Far from rocket scientists

By Oliver Kamm (THE TIMES, 12/09/06):

THIS MONTH marks the 25th anniversary of the founding of the women’s peace camp at Greenham Common. Supporters have paid tribute. “The Greenham women and other protesters stopped the development of a new generation of nuclear weapons in Europe,” according to Clare Short. They were “exactly the kind of people who would have formed part of a resistance against Fascism and totalitarianism”, declared Julie Christie. Even sceptics recall the campaigners much as 1066 and All That describes the Royalists.

But the Greenham women were not “wrong but wromantic”. They were wrong and wridiculous.
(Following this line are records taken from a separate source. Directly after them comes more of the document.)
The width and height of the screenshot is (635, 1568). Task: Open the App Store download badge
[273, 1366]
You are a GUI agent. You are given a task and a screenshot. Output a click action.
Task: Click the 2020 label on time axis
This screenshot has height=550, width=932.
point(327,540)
Every one of their claims about cruise and Pershing missiles was either demonstrably false at the time or has been refuted by history.

Nato’s intermediate-range forces were not first-strike weapons intended to fight a nuclear war “limited” to Europe. They were a way of strengthening deterrence by demonstrating America’s commitment to her allies’ defence. Their deployment in Western Europe did not increase international tension: it emphasised to Soviet leaders that the Cold War could not be concluded on the Kremlin’s terms. Accommodation between the super powers was sparked not by anti-nuclear campaigns, or even by Mikhail Gorbachev, but by a deliberate turn in policy by President Reagan (his 1984 “Ivan and Anya” speech) after cruise had been deployed and while the hardliners in Moscow were still in charge.

If the Greenham women’s influence on disarmament was nil, their political effect was marginally greater. With other protesters, they tied the Labour Party to an electorally suicidal anti-nuclear policy for a decade, and debased feminism by associating it with bizarrely traditional sexual stereotypes. Whereas in 1914 the suffragettes Emmeline and Christabel Pankhurst had urged a “women’s right to serve”, the Greenham campaigners emphasised women’s virtues as nurturers and listeners. Brian Walden on ITV asked one campaigner how a Soviet military assault should be countered. Her answer — “through love” — replaced what should have been ethical reflection with mawkish anti-intellectualism.

The Greenham women undoubtedly paid a personal price and endured public derision for their stand. Both were of their own making, and the second is well worth reviving.